Richter Scale 7.6 movie review: Seismic shifts in a father-son equation in the face of displacement and isolation


As the opening credits roll in Richter Scale 7.6, folk artiste CJ Kuttappan’s voice reverberates across the screen. Kuttappan does not just sing, he immerses himself in each word and note emerging from his lips. 

 …Ineem ulla kaalam nammal paadaandirunnaa

Naadinde nattal potti nammal chaakum. 

Chaavaandirikkaan engilum paadedi, theiyye. 

Paadeettu chaavaan engilum paadedi, theiyye.

(Roughly: If in coming times we do not sing, the backbone of our homeland will be broken and we will die. If for no other reason than to ward off death, you must sing. If for no other reason than to die singing, you must sing.)

The song runs for about two minutes over a black screen with names in simple white lettering – two entire goosebump-inducing, poignant minutes that demand soul-searching from the viewer.

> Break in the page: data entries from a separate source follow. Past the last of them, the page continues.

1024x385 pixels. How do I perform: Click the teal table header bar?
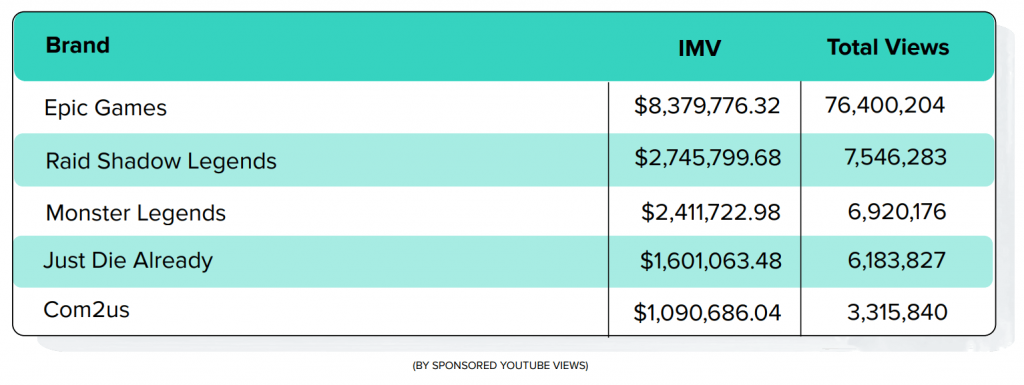tap(504, 47)
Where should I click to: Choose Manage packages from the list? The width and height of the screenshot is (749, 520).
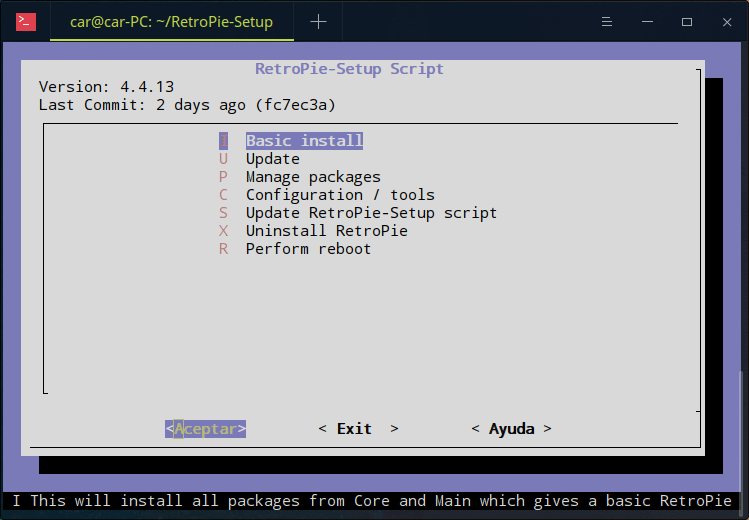coord(313,177)
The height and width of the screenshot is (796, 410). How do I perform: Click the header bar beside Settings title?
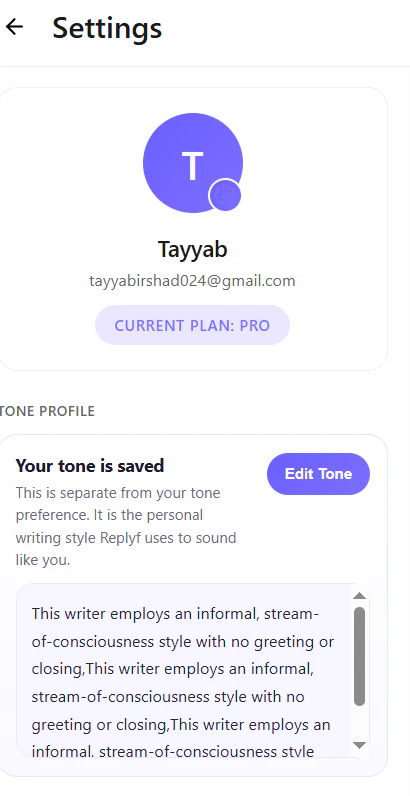[x=284, y=28]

There is pain in this man’s every breath. He sings because if he and his people do not, their story will never be told. He is acutely aware that in keeping with the practice of colonisers, conquerors and dominant social groups down the ages who have written history from their point of view while erasing or distorting the truth about the vanquished and the downtrodden, those who are destroying his community too will not reveal the havoc wreaked by the “karutha deivathe kollunna thambraande deivam” (literally: the god of the master who kills the black god).